Comment 3 for bug 1836041

I did some work on this and got to know the makefile and its purpose a
little better. I'm able to respond to more of the initial bug report
now.

On 2019-07-15 20:48:06, Launchpad Bug Tracker wrote:
> Inside these Makefiles, it uses a number of hardcoded http URLS.
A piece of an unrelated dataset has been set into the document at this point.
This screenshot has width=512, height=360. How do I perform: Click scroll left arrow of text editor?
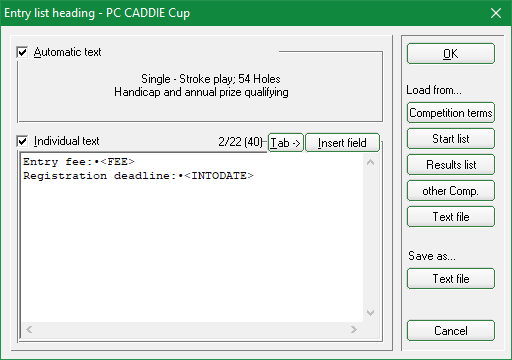click(x=29, y=330)
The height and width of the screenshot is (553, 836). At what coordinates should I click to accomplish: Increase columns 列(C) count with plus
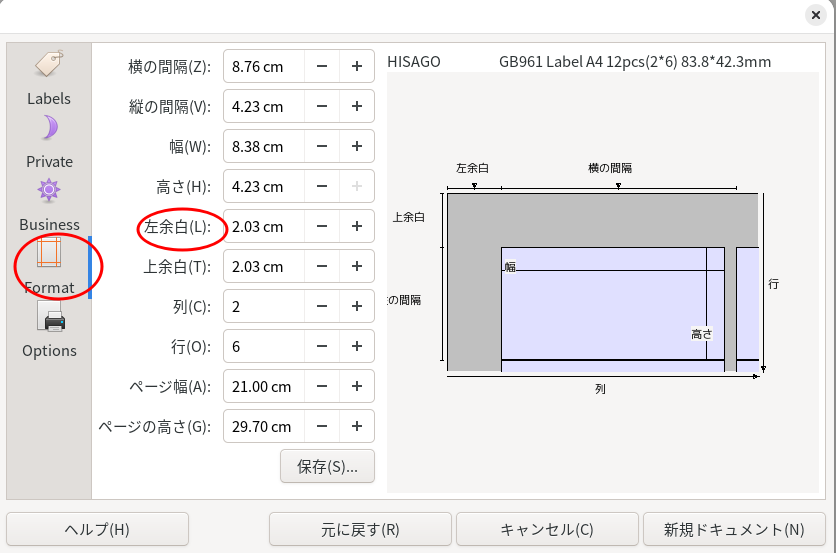357,306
To be clear, this is not a security issue. Ubuntu uses http URLs for apt
archives. The files served over http are signed and then verified by the
client.

I'll update the bug title to remove the mention of http mirrors being an
issue.

> One is a PPA URL to launchpad, which should be paramaterised (I can't hit it
> from a corporate network), and the other is a paramaterised URL hard-
> coded to use 'http'.

You can override the use of the ftpmaster.internal/ubuntu mirror URL
using the MIRROR make variable like so:

 $ sudo make KERNEL=linux-pc-image MIRROR=us.archive.ubuntu.com

> The pramaterised endpoint is `ftpmaster.internal/ubuntu` by default,
> and should probably point to 'http://archive.ubuntu.com/ubuntu/' or
> something that is buildable by end-users as well, especially seeing as
> it is the default if building from the snapcraft.yaml file, see
> following link, sets 'PROPOSED=true' in the 'make-parameters' section
> of the build.

The default mirror used is a separate, non-security issue and should not
be tracked by this particular bug report.